Executing an offense/defense framework in 4 steps: Evaluate, Resource, Communicate, and Reassess.

Step 1: Evaluate

Your first step should be to take a look at everything you’re currently working on and planning to work on, and determine if each investment is offense, defense, or neither. If you’re not quite sure on any particular investment, that’s ok, intentionality is what’s most important. It’s better to do an evaluation, write down and share your reasoning, and make a determination, even if it’s “wrong” vs getting stuck when you’re unsure.

Step 2: Resource

When it comes to resourcing, as a general rule, consider over resourcing your offensive bets.

Remember one key trait of offense work is that investments here generally compound, so you’ll benefit by investing, more, earlier — and the more you invest the more you’ll return.

Frequently there is a limit to the total number of people who can be helpful on an initiative, but think about “over-resource” in the broad sense: You can clear people’s plates, so they can focus solely on these efforts; or over-resource central supporting teams so folks on the initiative will always have a dedicated person on a shared team ready to help out as needed.

On the defense side, you’re trying to invest just enough to stay ahead of the risk, but no further. Resourcing should likely follow one of two patterns:

  1. For “on-going” investments, such as core experience improvements, where the specific diminishing returns point is unclear, if you have no specific parameters to guide you, consider constraining to 20% to 25% of your overall investments as a generic heuristic.

  2. For investments where the “what is needed by when” component is clear (scaling etc), resource as needed but use the “work-backward” method outlined above to decide when to resource.

Step 3: Communicate

Another important part of execution is communicating these approaches and priorities to your teams. There’s power in helping your teams to understand what kind of project, offense vs defense, they are working on and how they should approach it — as long as you’re careful to keep them motivated and excited.

Remind your teams that defense is just as important, if not more important than offense, it’s just a different type of work that they need to approach differently.

Defense work is inherently not about over-achieving — so it may take some coaching to help your team change their mindsets.

In my experience, product professionals tend to think like overachievers: More is always more, and faster is always better. That mindset works for offensive work. But teams doing defensive work may need help shifting their mentality to an optimization mindset: “Bigger” and “faster” isn’t the goal; defense wants to invest the minimum amount possible, as late as possible, to get to the finish line just in time. 

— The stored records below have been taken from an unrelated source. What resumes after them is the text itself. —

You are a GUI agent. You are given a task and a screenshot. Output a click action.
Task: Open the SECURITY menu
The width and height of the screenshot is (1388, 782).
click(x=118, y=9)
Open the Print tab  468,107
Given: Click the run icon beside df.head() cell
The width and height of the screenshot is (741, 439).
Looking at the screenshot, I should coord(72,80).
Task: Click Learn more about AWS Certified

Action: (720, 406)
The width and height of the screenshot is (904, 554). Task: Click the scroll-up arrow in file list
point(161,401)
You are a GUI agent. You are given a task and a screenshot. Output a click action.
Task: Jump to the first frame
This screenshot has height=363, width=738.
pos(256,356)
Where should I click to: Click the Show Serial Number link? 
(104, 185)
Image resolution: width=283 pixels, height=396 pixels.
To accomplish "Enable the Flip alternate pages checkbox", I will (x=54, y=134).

In that way, teams doing defensive work have an important role: They’re poised to acutely optimize day-to-day tactical decisions to maximize outcomes for the organization overall, not just their team. One thing you can do to set defense teams up for success is make it clear that they're in this crow's nest position and should keep their eye out for threats, while also making sure they know where the point of diminishing returns is. Give them the tooling and permission to say "we're at the point of diminishing returns on this."

Step 4: Reassess

Evaluating which initiatives are offense and which are defense (or the third important category of: “we probably shouldn’t do this right now”) is something you’ll want to keep doing on an on-going basis — as things can and will change.

You’ll likely want to be checking in on your priorities at least quarterly at minimum. 

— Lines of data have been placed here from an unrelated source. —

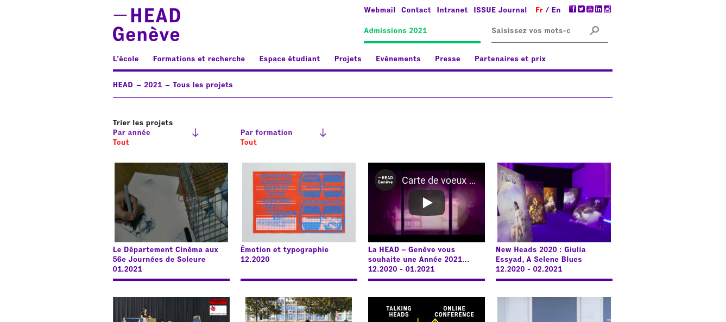Screen dimensions: 726x322
Task: Open the Twitter social icon
Action: tap(581, 9)
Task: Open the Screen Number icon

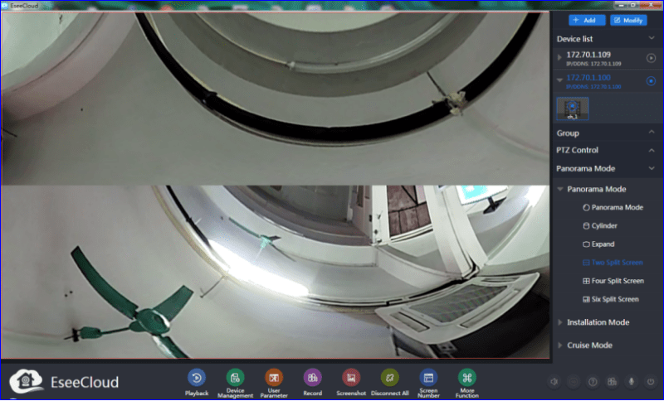Action: [428, 379]
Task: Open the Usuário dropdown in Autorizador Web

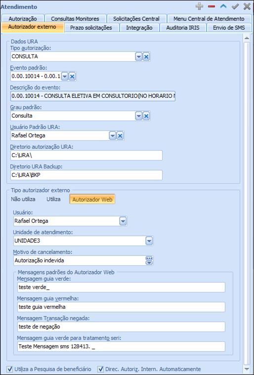Action: click(x=123, y=221)
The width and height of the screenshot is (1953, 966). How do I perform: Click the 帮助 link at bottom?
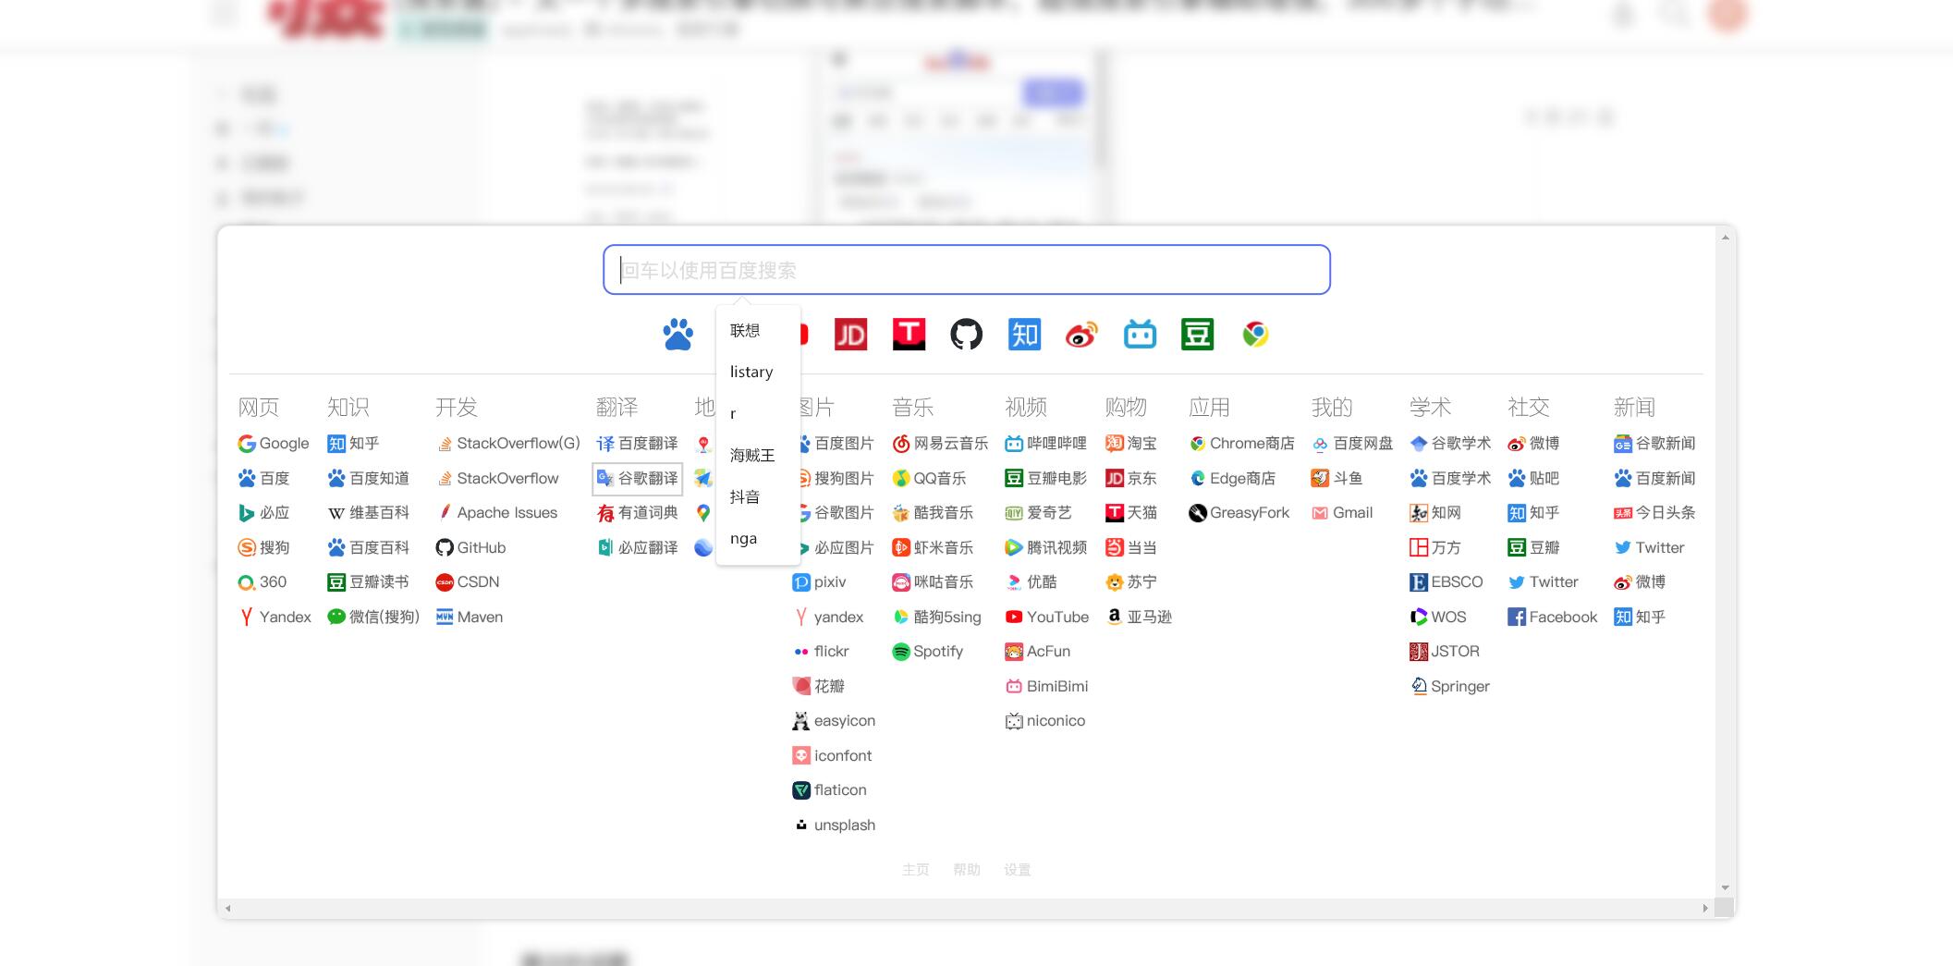click(x=966, y=870)
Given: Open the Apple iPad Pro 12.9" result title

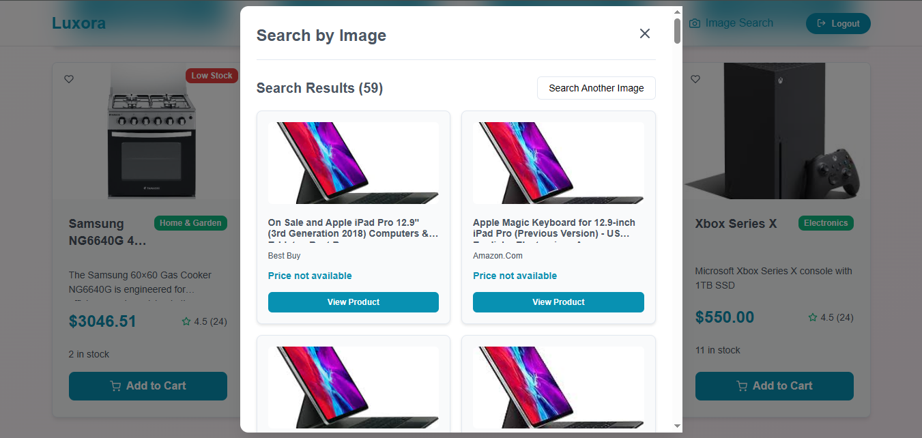Looking at the screenshot, I should point(353,228).
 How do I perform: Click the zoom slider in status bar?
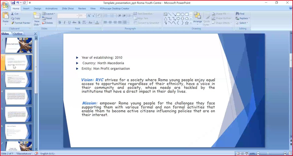pos(268,154)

On defense, in particular, it’s important to periodically evaluate if the point of diminishing returns you identified has moved — in either direction — so you can continue to tune your efforts. 

Here’s What Happens When You Do This Well

Many organizations spend a large amount of effort and focus on things that aren’t key to growing the business and moving things forward.

When you’re able to identify your offensive and defensive initiatives — as well as stop investing in initiatives that are neither — your ability to make more progress more quickly, drive meaningful business outcomes, and your chances of success go up dramatically.